OCap Discipline - Agoric/agoric-sdk GitHub Wiki

In brief:

exported functions should only depend on their arguments. I/O, clocks, random number generators and such should be injected. (#2160)
- default args that the caller can override provide a transitional approach (#10038)
- modules should not export powerful objects (for example, objects that close over fs or process.env)
- static mutable state should be avoided
program scripts are indicated with #!/usr/bin/env node at the top (and +x file permissions). They are free to import all the authority they need and then delegate it.
test scripts are named test-*.js. Note that tests don't export anything.

Background

A key to cooperation without vulnerability is object capability discipline, which consists of:

Memory safety and encapsulation: There is no way to get a reference to an object except by creating one or being given one at creation or via a message; no casting integers to pointers, for example.
From outside an object, there is no way to access the internal state of the object without the object’s consent (where consent is expressed by responding to messages).
Primitive effects only via references The only way an object can affect the world outside itself is via references to other objects.

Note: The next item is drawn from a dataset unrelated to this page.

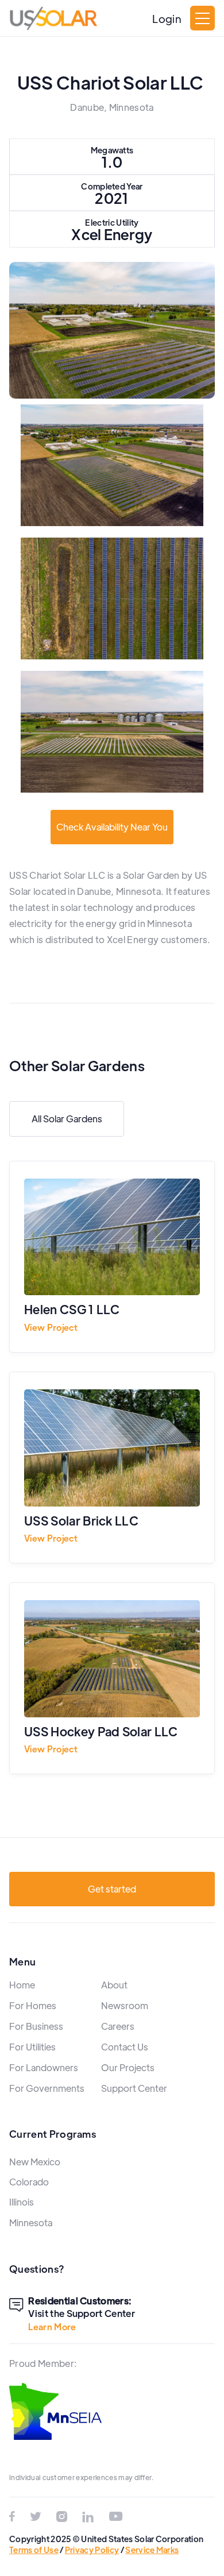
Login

All primitives for interacting with the external world are embodied by primitive objects and anything globally accessible is immutable data. There is no open(filename) function in the global namespace, nor can such a function be imported -- converting a string to file access is much like converting an integer to a pointer.

Object Capabilities are often abbreviated as OCaps; hence OCap discipline.

On the Agoric platform, OCap discipline is enforced on contracts.

While JavaScript platforms (browsers, node) don't enforce OCap discipline in general, SES lets us layer it on top.